The answer should contain all of the data, retyped without any alteration.

§ **RECORDS TO USE**:

# # # # # # #

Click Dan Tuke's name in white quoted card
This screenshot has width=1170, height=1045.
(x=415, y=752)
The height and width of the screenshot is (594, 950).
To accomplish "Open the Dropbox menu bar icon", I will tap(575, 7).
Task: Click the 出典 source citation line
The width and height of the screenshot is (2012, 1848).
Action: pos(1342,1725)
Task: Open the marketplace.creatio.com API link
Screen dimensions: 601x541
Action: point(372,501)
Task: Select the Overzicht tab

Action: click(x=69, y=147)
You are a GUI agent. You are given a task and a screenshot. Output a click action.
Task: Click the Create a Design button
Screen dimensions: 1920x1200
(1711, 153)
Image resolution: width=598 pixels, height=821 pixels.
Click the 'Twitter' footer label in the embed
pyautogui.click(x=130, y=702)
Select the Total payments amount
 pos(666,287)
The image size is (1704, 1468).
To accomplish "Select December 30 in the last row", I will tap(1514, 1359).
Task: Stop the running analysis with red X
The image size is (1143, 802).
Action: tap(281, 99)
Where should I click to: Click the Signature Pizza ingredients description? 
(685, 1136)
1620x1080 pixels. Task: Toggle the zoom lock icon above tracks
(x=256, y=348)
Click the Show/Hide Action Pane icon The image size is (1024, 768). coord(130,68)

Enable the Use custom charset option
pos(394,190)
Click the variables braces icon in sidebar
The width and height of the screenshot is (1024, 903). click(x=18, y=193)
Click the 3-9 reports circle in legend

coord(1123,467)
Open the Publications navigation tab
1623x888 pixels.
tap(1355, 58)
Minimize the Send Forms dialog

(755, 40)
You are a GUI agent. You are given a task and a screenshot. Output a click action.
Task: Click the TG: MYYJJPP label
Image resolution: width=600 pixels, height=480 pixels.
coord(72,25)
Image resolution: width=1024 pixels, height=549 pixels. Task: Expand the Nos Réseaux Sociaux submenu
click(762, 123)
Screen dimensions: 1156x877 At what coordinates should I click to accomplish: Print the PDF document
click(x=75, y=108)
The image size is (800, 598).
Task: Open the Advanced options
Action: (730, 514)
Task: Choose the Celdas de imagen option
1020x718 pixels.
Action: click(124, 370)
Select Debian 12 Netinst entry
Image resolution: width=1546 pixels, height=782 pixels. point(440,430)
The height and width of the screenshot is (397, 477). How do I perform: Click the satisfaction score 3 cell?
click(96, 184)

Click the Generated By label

# # # # # # #

§ **ANSWER SECTION**:
Click Dan Tuke's name in white quoted card
This screenshot has width=1170, height=1045.
(x=415, y=752)
The height and width of the screenshot is (594, 950).
To accomplish "Open the Dropbox menu bar icon", I will tap(575, 7).
Task: Click the 出典 source citation line
The width and height of the screenshot is (2012, 1848).
Action: pos(1342,1725)
Task: Open the marketplace.creatio.com API link
Screen dimensions: 601x541
Action: point(372,501)
Task: Select the Overzicht tab

Action: click(x=69, y=147)
You are a GUI agent. You are given a task and a screenshot. Output a click action.
Task: Click the Create a Design button
Screen dimensions: 1920x1200
(1711, 153)
Image resolution: width=598 pixels, height=821 pixels.
Click the 'Twitter' footer label in the embed
pyautogui.click(x=130, y=702)
Select the Total payments amount
 pos(666,287)
The image size is (1704, 1468).
To accomplish "Select December 30 in the last row", I will tap(1514, 1359).
Task: Stop the running analysis with red X
The image size is (1143, 802).
Action: tap(281, 99)
Where should I click to: Click the Signature Pizza ingredients description? 
(685, 1136)
1620x1080 pixels. Task: Toggle the zoom lock icon above tracks
(x=256, y=348)
Click the Show/Hide Action Pane icon The image size is (1024, 768). coord(130,68)

Enable the Use custom charset option
pos(394,190)
Click the variables braces icon in sidebar
The width and height of the screenshot is (1024, 903). click(x=18, y=193)
Click the 3-9 reports circle in legend

coord(1123,467)
Open the Publications navigation tab
1623x888 pixels.
tap(1355, 58)
Minimize the Send Forms dialog

(755, 40)
You are a GUI agent. You are given a task and a screenshot. Output a click action.
Task: Click the TG: MYYJJPP label
Image resolution: width=600 pixels, height=480 pixels.
coord(72,25)
Image resolution: width=1024 pixels, height=549 pixels. Task: Expand the Nos Réseaux Sociaux submenu
click(762, 123)
Screen dimensions: 1156x877 At what coordinates should I click to accomplish: Print the PDF document
click(x=75, y=108)
The image size is (800, 598).
Task: Open the Advanced options
Action: (730, 514)
Task: Choose the Celdas de imagen option
1020x718 pixels.
Action: click(124, 370)
Select Debian 12 Netinst entry
Image resolution: width=1546 pixels, height=782 pixels. point(440,430)
The height and width of the screenshot is (397, 477). How do I perform: Click the satisfaction score 3 cell?
click(96, 184)

Click the Generated By label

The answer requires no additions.